This Behind the Model describes methods used for wastewater-informed forecasts of COVID-19 hospitalizations submitted to the COVID-19 Forecast Hub. As of May 2024, the COVID-19 Forecast Hub has paused submissions of forecasts. Archived forecasts can be found at The COVID-19 Forecast Hub.

How is wastewater used to monitor disease?

Monitoring pathogens in wastewater can help track community spread of COVID-19 and other diseases (Figure 1). Infected individuals shed viral genomes in wastewater that travel through the sewage system. Samples can be taken from the wastewater and tested in a laboratory for the virus that causes COVID-19. Public health officials can use this data to understand disease transmission in their communities and make informed decisions regarding public health response.

There are multiple advantages to monitoring pathogens in wastewater. Both symptomatic and asymptomatic people infected with COVID-19 can shed virus into wastewater, and people who do not have access to healthcare, or who do not seek healthcare when sick, may also still be captured by monitoring wastewater. In addition, wastewater monitoring can be implemented in many communities since nearly 80 percent of U.S. households are served by municipal wastewater collection systems. Furthermore, wastewater monitoring can detect emerging SARS-CoV-2 variants of concern—and a range of other infectious disease threats—that may be spreading in communities. Read more about the National Wastewater Surveillance System.

How can wastewater-informed hospitalization forecasting help communities infographic
Figure 1. Wastewater data is a useful tool for monitoring pathogens such as SARS-CoV-2. Infected individuals shed pieces of the virus that travel through drains in the sewage system. Samples are taken from the wastewater and then tested in a laboratory. Then, public health officials can use wastewater data to understand disease transmission in their communities and make informed decisions (How Wastewater Monitoring Works | National Wastewater Surveillance System | CDC).

When people become infected with SARS-CoV-2, they usually shed the virus before they become sick enough to be hospitalized. In fact, the amount of virus shed in stool is highest around the time symptoms begin, whereas hospitalization often occurs one to two weeks after symptoms begin. In addition, hospital admissions can take a week or more to be reported to CDC, while wastewater testing data are often available within a week of the samples being collected (Figure 2).

Wastewater data can detect changes in transmission patterns before they appear in hospital admissions data graphic
Figure 2. Wastewater data can detect changes in transmission patterns before they appear in hospital admissions data, and not everyone who gets COVID-19 is admitted to a hospital. In addition, wastewater data is not subject to biases that other data streams can introduce. For example, not all people with a COVID-19 diagnosis will be reported due to the availability of at-home tests.

Wastewater data can help us forecast hospital admissions

Data from wastewater monitoring complement existing COVID-19 data systems and are most useful in combination with other types of data used to monitor COVID-19. We are using wastewater data alongside hospital admissions data to forecast COVID-19 hospital admissions at the state and national levels. Forecasts of disease spread help inform public health decision-making by projecting the likely impact of COVID-19 in the next few weeks.

### AVAILABLE DATA
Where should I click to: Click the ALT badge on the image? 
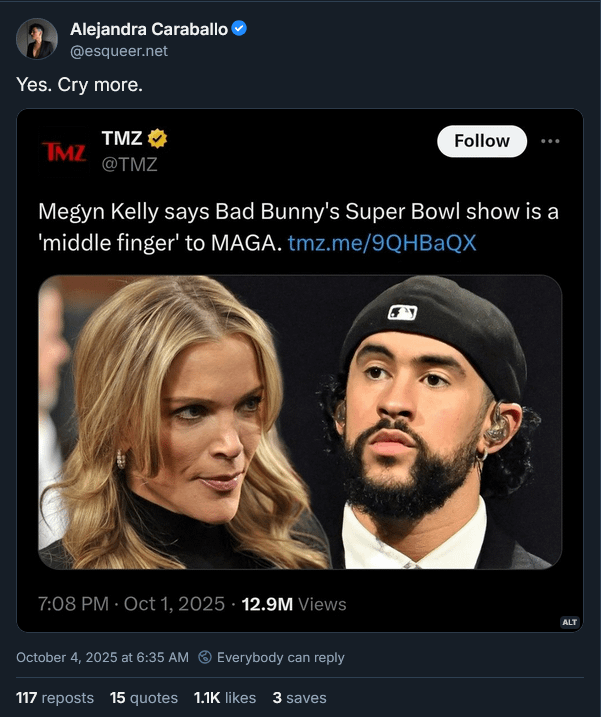tap(569, 622)
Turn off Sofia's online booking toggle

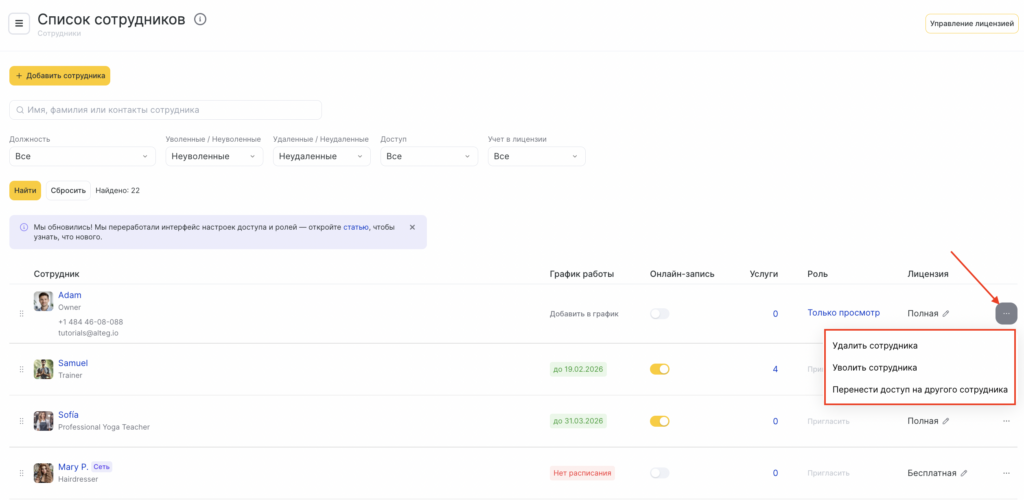coord(659,421)
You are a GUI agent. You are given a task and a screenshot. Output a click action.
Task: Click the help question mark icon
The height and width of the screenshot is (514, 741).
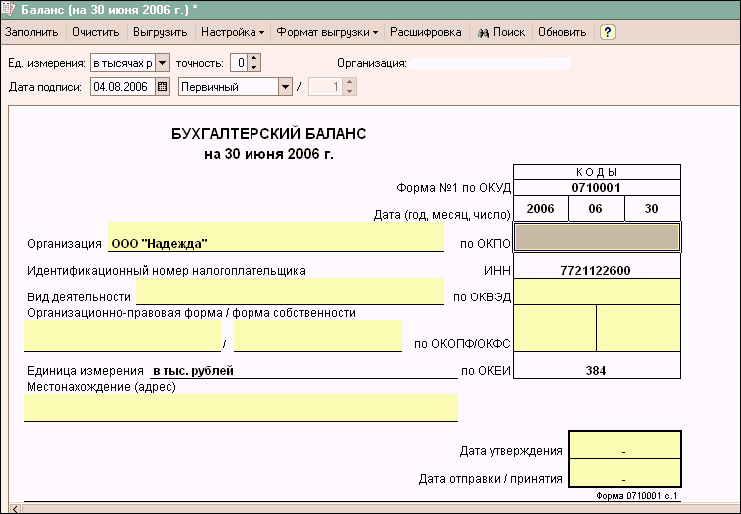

### ACTIONS TO TAKE
1. In the wastewater forecasting text, rewrite the paragraph beginning "There are multiple advantages" as a bulleted list, keeping its main facts.
2. Pick up the wastewater forecasting text after its final sentence and continue it.

### RESPONSES
1.
- Both symptomatic and asymptomatic people infected with COVID-19 can shed virus into wastewater.
- People who lack access to healthcare, or who don't seek it when sick, can still be captured.
- Wastewater monitoring can be used in many communities, since nearly 80 percent of U.S. households are served by municipal wastewater collection systems.
- It can detect emerging SARS-CoV-2 variants of concern and a range of other infectious disease threats spreading in communities.

2.
Two key features of these forecasts are:

  1. Incorporating the complex wastewater data into forecasts of hospital admissions, and
  2. Combining multiple data sources (in this case, data on COVID-19 hospital admissions and wastewater data) to generate a forecast of a key public health indicator (COVID-19 hospital admissions).

Wastewater monitoring is a rapidly developing field, and wastewater data can be complex to analyze (Figure 3). For example, a wastewater sample might represent just a few thousand people in some parts of the country, while in other areas, more than a million people are represented in the wastewater sample collected from a wastewater treatment plant. Some states and territories sample wastewater from several locations, whereas others sample from one or two. Likewise, some wastewater treatment plants collect several samples per week, whereas others collect less frequently, with the time from sample collection to data reporting varying as well. Lastly, sample collection methods and laboratory techniques to detect and quantify SARS-CoV-2 vary across different facilities.

Wastewater data is complex. Figure 3 graphic.
Figure 3. Wastewater data is complex. Samples are collected at various frequencies and with different methods, laboratories use different processing techniques, and reporting times can vary. Models can help to interpret wastewater data for public health responses.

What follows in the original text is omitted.